Personal information
- Date of birth: 19 April 1953 (age 72)
- Place of birth: El Chorrillo, Panama

Senior career*
- Years: Team / Apps / (Gls)
- 1978–1979: Atletico Panama
- 1979–1981: Etoile Espagnole
- 1981–1984: Urania Genève
- 1985–1989: Tauro

International career
- Panama U20

= Roberto Corbin =

Panamanian footballer (born 1953)

Roberto Corbin (born 19 April 1953) is a Panamanian former professional footballer who is known for being the first Panamanian player to play in Europe when he joined Swiss club Etoile Espagnole in 1979. In April 2019, however, Panamanian newspaper La Prensa reported another Panamanian footballer, Federico Ponce, had played in Spain at amateur level a year earlier.
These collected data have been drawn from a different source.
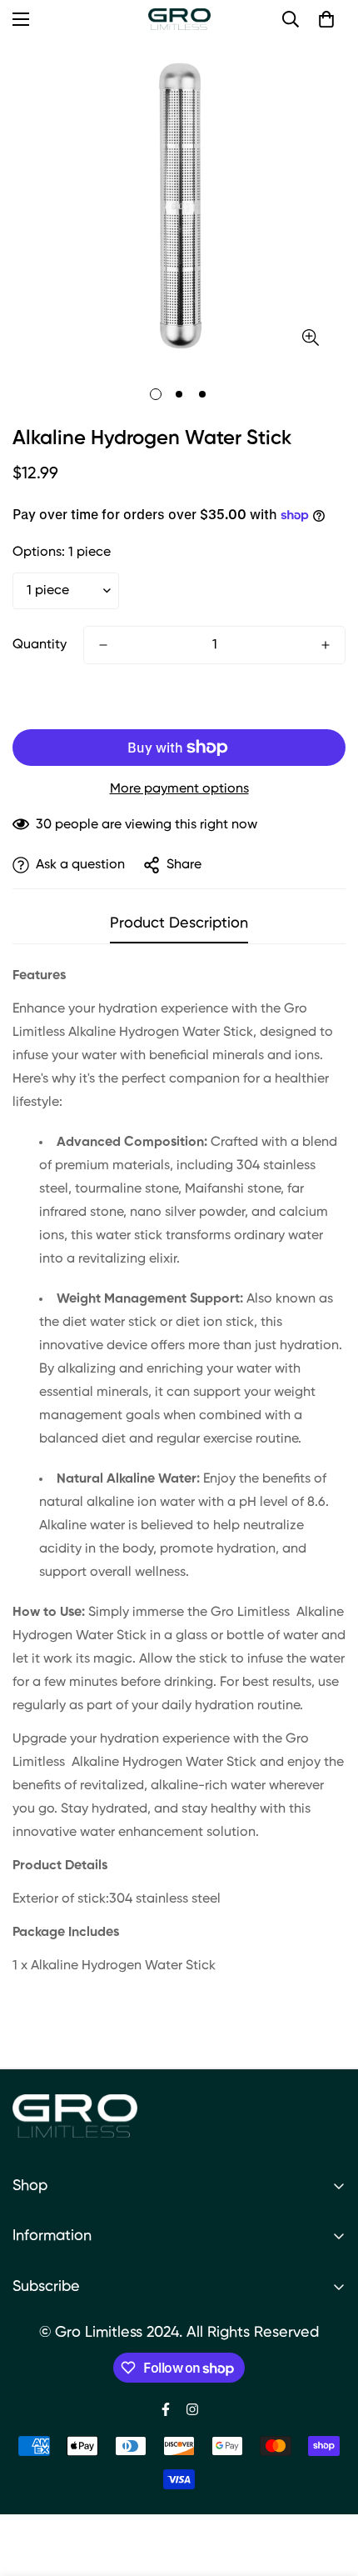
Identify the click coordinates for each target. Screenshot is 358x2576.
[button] (326, 19)
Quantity (39, 645)
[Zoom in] (310, 338)
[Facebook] (165, 2409)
Corbin worked for Panama's Ministry of Foreign Affairs.

== Club career ==
Corbin started his soccer career in Panama with Atletico Panama in 1978. In October 1979 he moved to Switzerland by recommendation of Peruvian coach Luis Bidú. After trialling with first-tier side CS Chênois for a week, he settled for Etoile Espagnole of the second-tier Swiss Challenge League where he stayed for two years. He joined Urania Genève of the Third Division where he played until 1984.

He returned to Panama in 1985 to play with Tauro in the opening championships of ANAPROF, where they were crowned on 1989.

==International career==
Corbin played for the Panama U20 national team participating in a national under-20 championship where he became lead striker with 29 goals in 1971.